コンビニについた時にはもうメロスもかくありなんというくらい疲労困憊していた。
ほんの270mで。
ぜいぜい言いながら入店し、ずかずかとコピー機の前に立ったがスマホのかけらもなかった。かけらがあったら困ったけど。
ぐいぐいとまわりを覗き込み、ゆかまで見たけど何もなかった。
ない!と多分声が出ていたと思う。おばさんはわりと平気で発声する。
あわてて、アイスクリームを補充していた店員さんに「スマホの忘れ物はなかったですか?」と必死で聞いた。
「はい?」と聞き返された。
「スマホの、忘れ物は、なかったですか?」
もう一度ゆっくり聞いた。
「はい?なんですか?」とまた聞き返された。
わたしの声は自分が思っていたよりも全然出ていなかった。たった270m走っただけで。

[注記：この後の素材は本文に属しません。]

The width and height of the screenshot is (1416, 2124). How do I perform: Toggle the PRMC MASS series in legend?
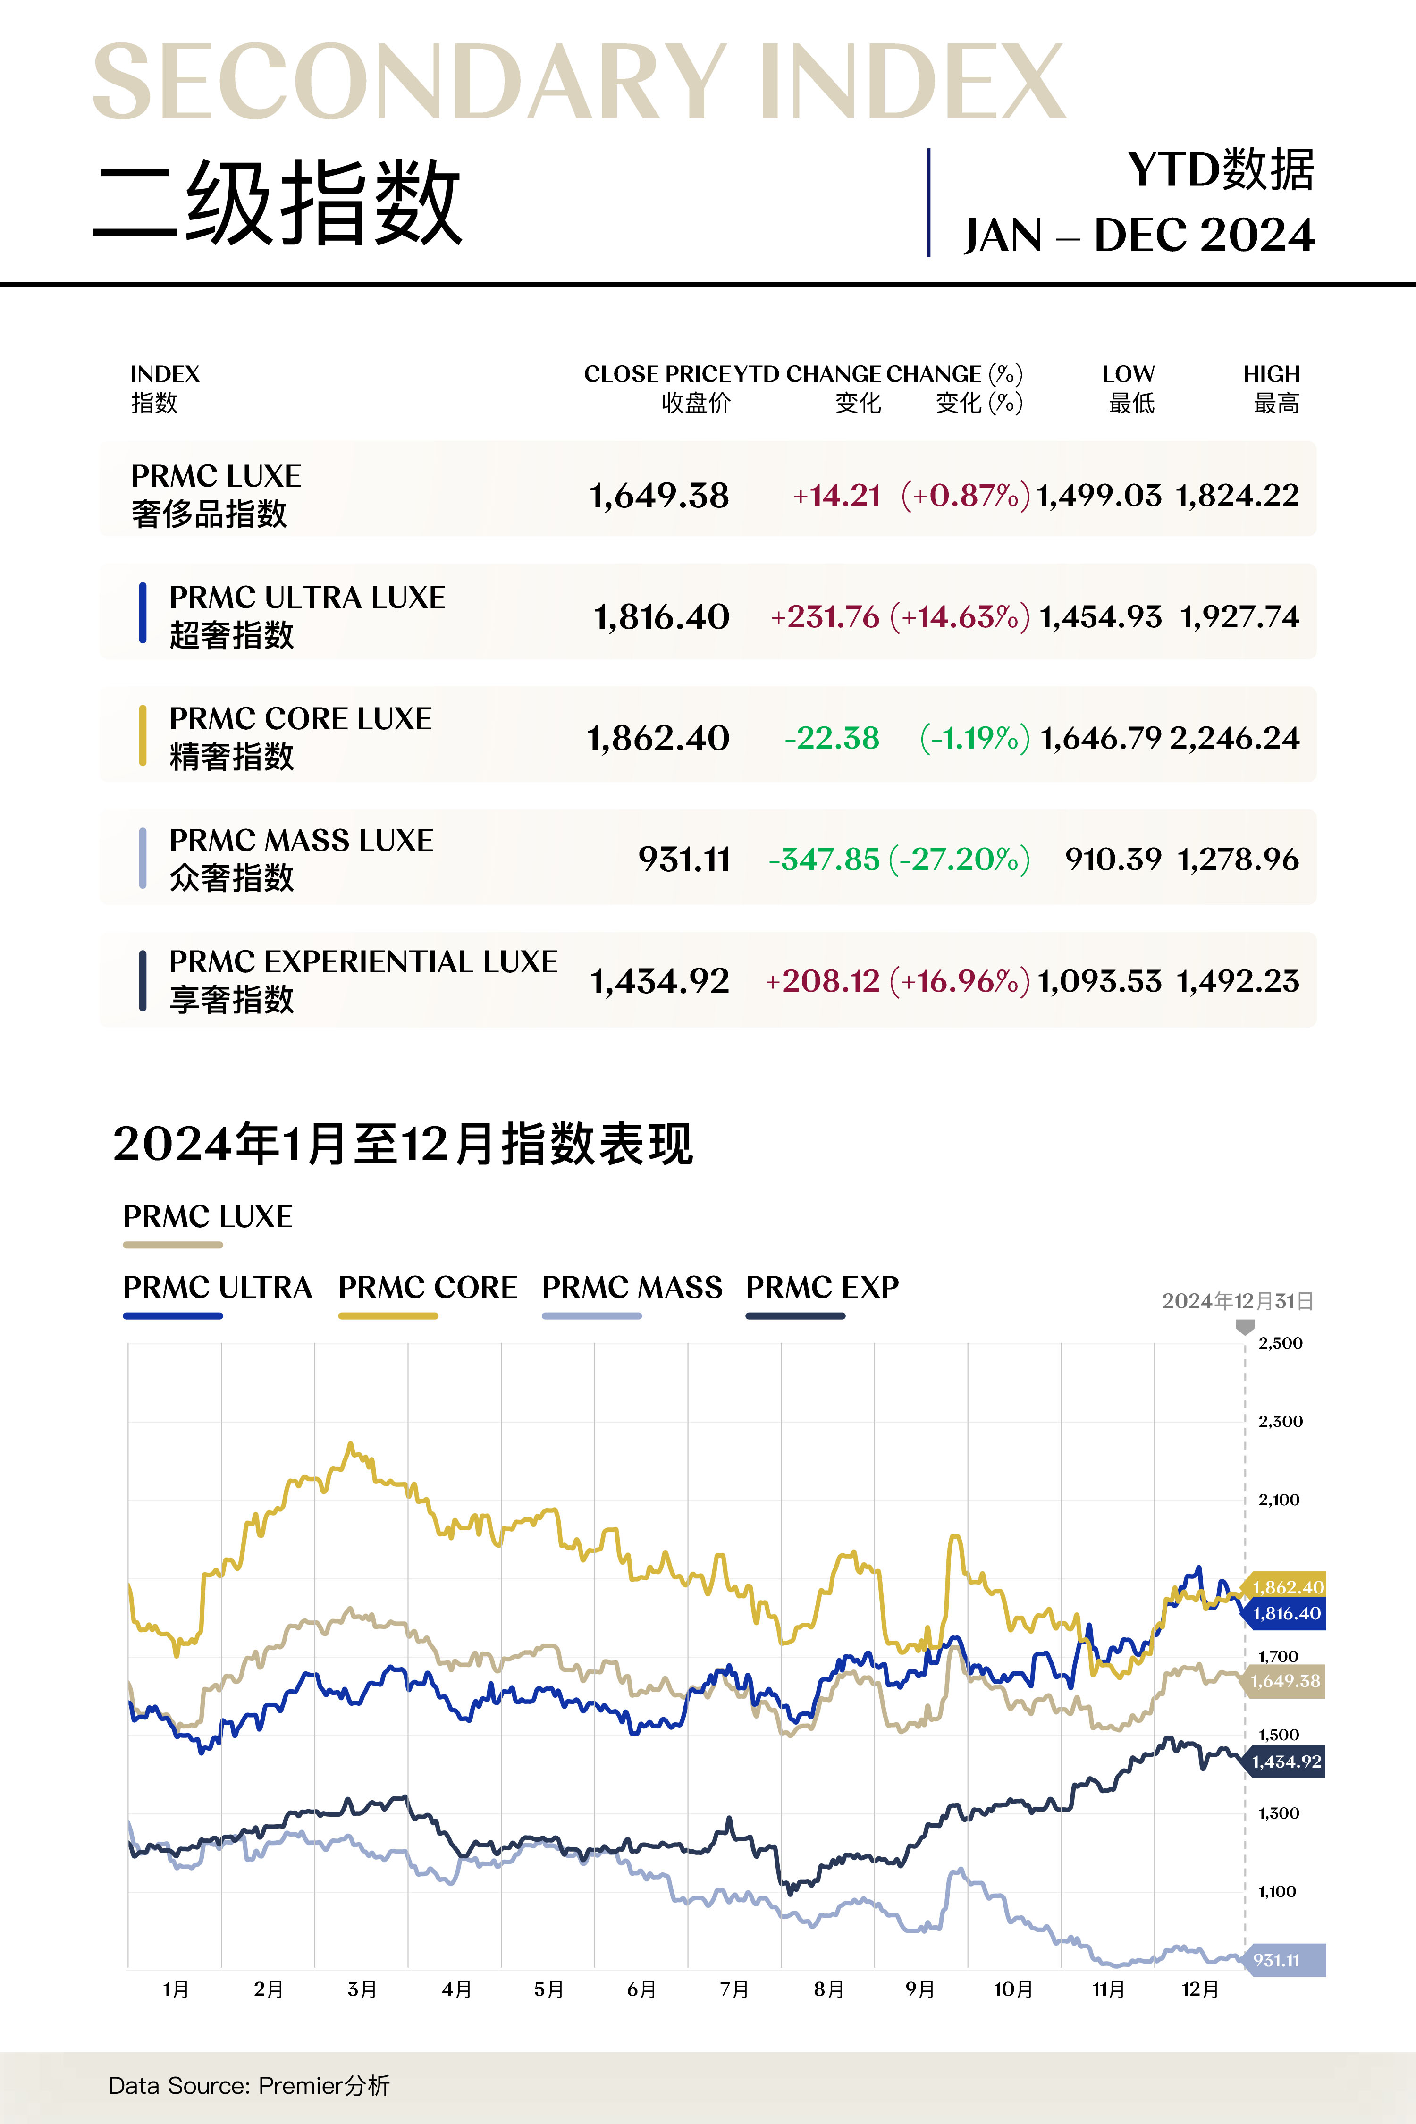point(632,1287)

「スマホ…」と今度は意識して声を張って言いかけると店員さんが察してくれたらしく、ちょっと待ってくださいねとレジのあたりを確認したのち、
「今日はないですね」と答えた。
ない?????
え、ちょっと待ってマジで?!
「場所はどのあたりですか?レジですか?」
「いえ、コピー機…」
「すみませんお預かりしてないですね」
マジで?!という声は多分店員さんには届いていないと思われたが、あまりにわたしが慄いた顔をしていたのか、
「何時ごろですか?」
と聞いてくれた。
「さっきです!多分15分もたってない」
「はい?」
ああ、本間朋晃の気持ちが痛いほどわかった。
「つい、さっきです!」
「さっきならなおさら聞いてないです。お車とかもう一度探してみられたら」
そうします、とわたしはコンビニから出た。
なぜ今日に限ってサコッシュを使わなかったのか。
なぜ何か買わなかったのか。買い物すればレジでスマホを出しただろうに。
その時なければすぐ取りに行けたのに。
きっと誰かが持って行ってしまったのだ。そうとしか思えない。
聞いてないって、そりゃそうだろう黙って持って行ったに違いない。
指紋認証だから使えないかもしれないけれど、2000円しかチャージしてない上にこないだ奈良で使ったから減ってるSuicaがカバーに差し込まれているし、大切なUDIカードまでなくなってしまった。
スマホをなくしただけなのに。
どうしよう成田凌に狙われたら。
とぼとぼと270m引き返しうちに戻り、もう一度バッグの中身を全部出して見直したけれどもやっぱりそこに愛しのスマホはなかった。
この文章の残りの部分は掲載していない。